── Available records ──

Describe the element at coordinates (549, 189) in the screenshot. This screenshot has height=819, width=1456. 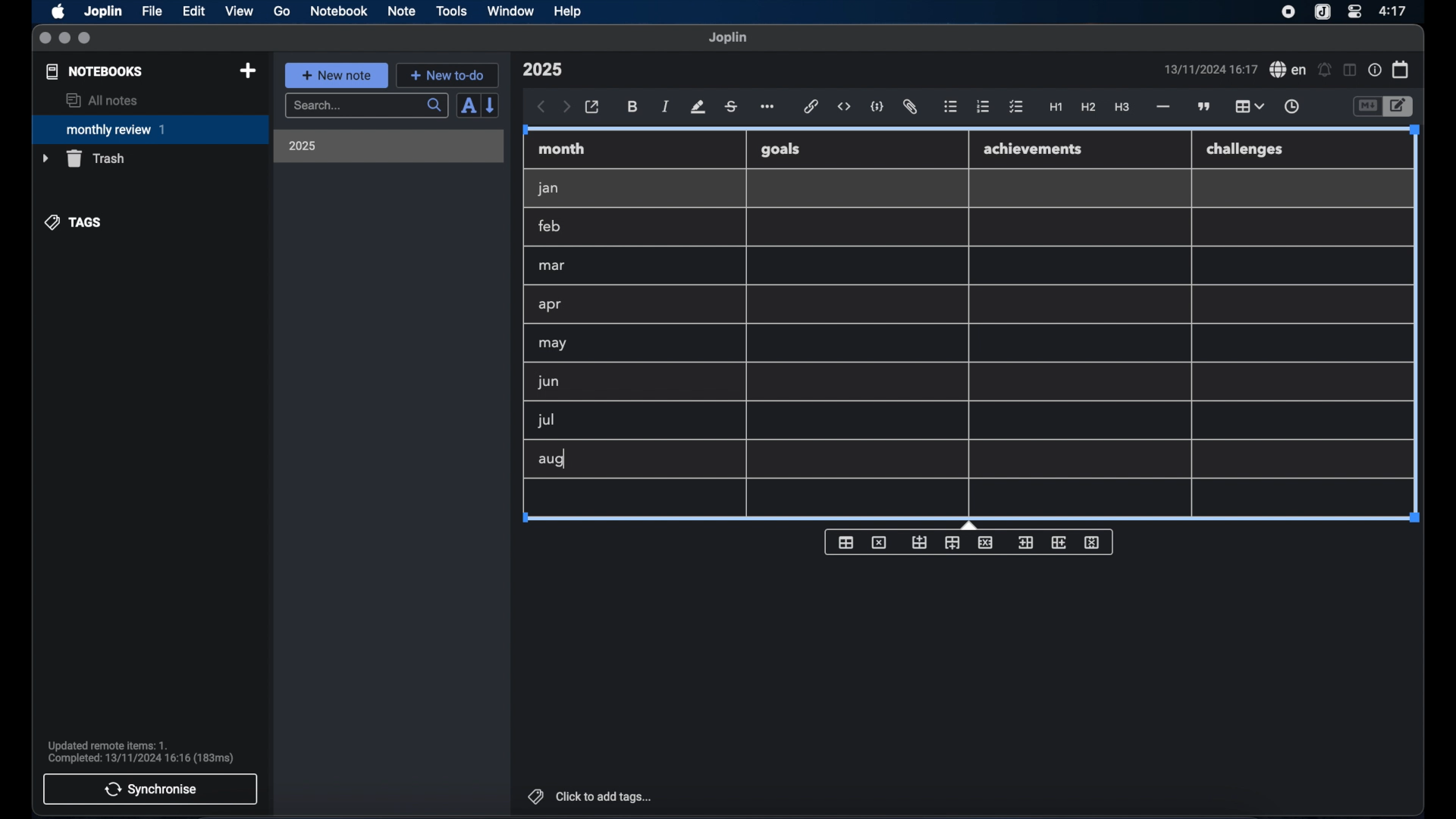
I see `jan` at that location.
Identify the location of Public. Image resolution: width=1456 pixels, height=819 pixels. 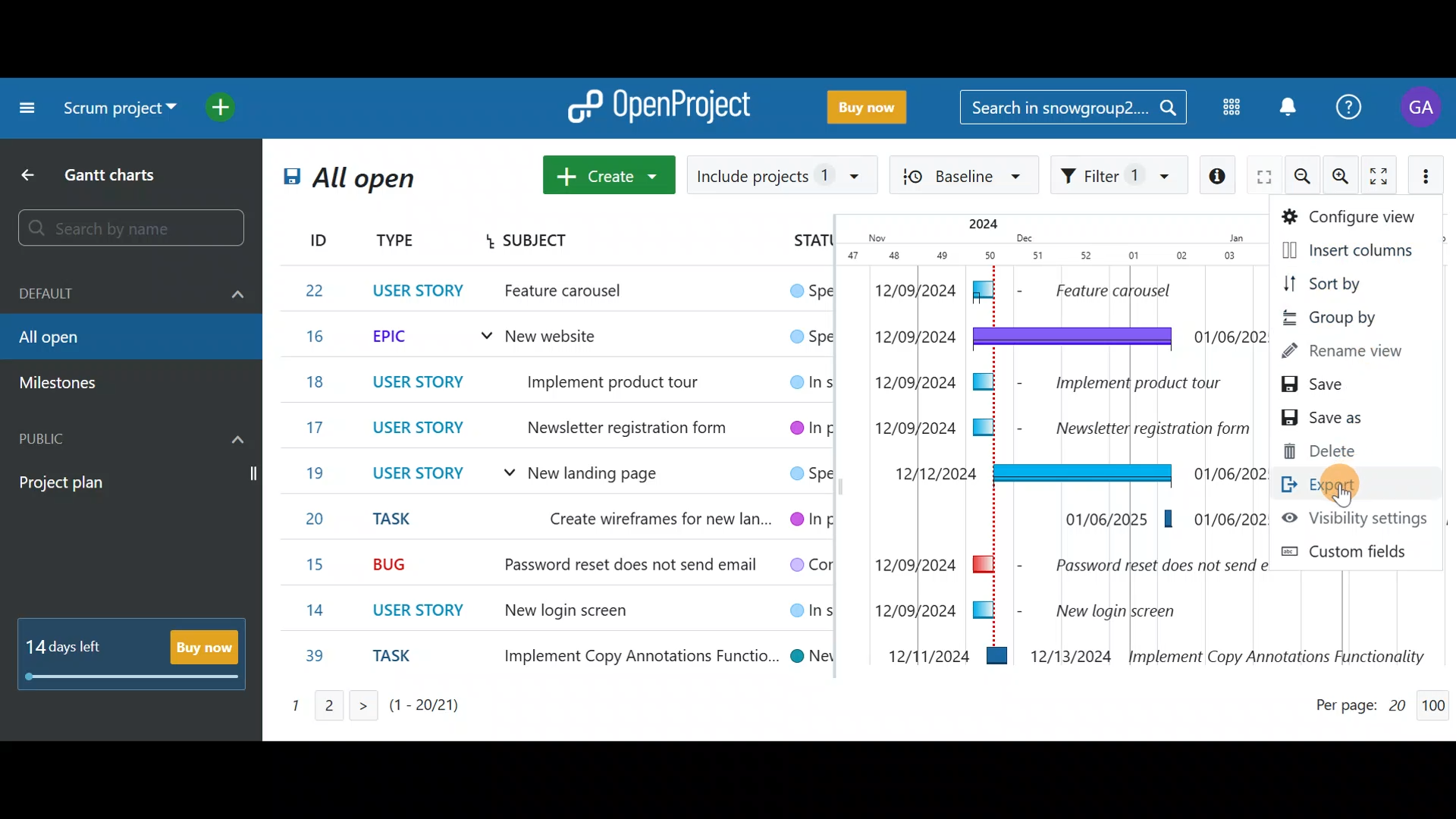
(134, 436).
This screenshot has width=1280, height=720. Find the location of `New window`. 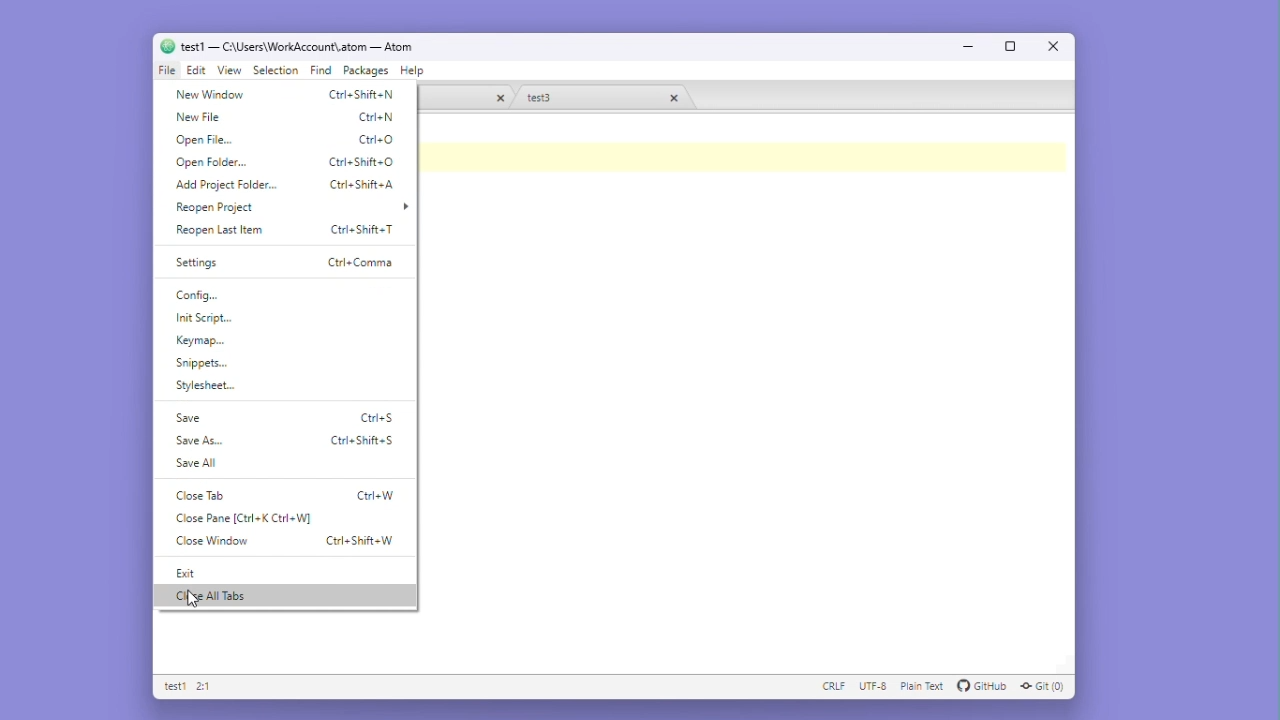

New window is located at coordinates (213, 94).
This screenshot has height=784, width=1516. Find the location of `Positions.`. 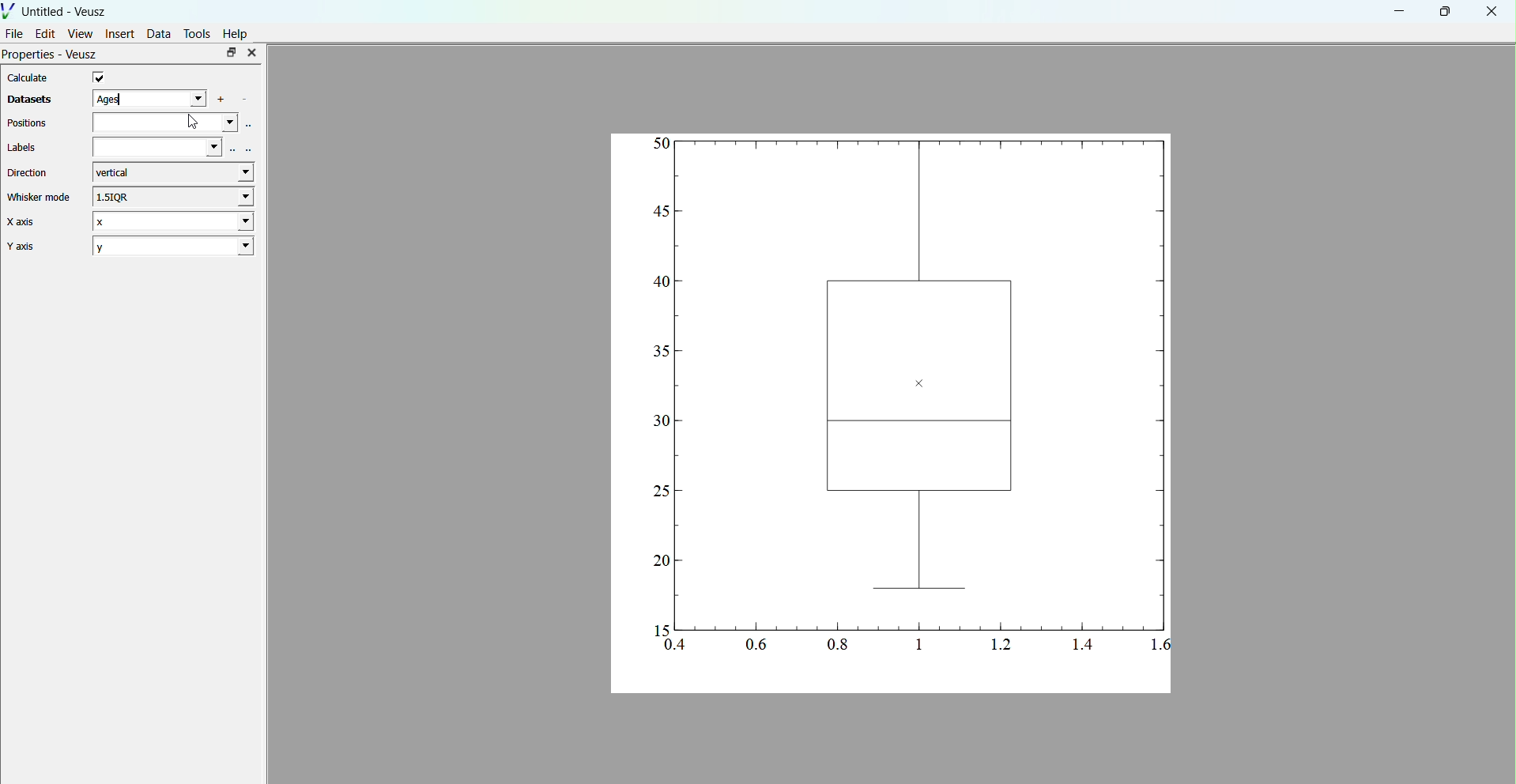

───

Problem to work on →
Format these lines as a JSON list of strings, one string per line, leaving out blank lines and the pictures.

Response to the task →
[
  "Describe the element at coordinates (549, 189) in the screenshot. This screenshot has height=819, width=1456. ",
  "I see `jan` at that location.",
  "Identify the location of Public. Image resolution: width=1456 pixels, height=819 pixels. ",
  "(134, 436).",
  "This screenshot has width=1280, height=720. Find the location of `New window`. ",
  "New window is located at coordinates (213, 94).",
  "This screenshot has height=784, width=1516. Find the location of `Positions.`. "
]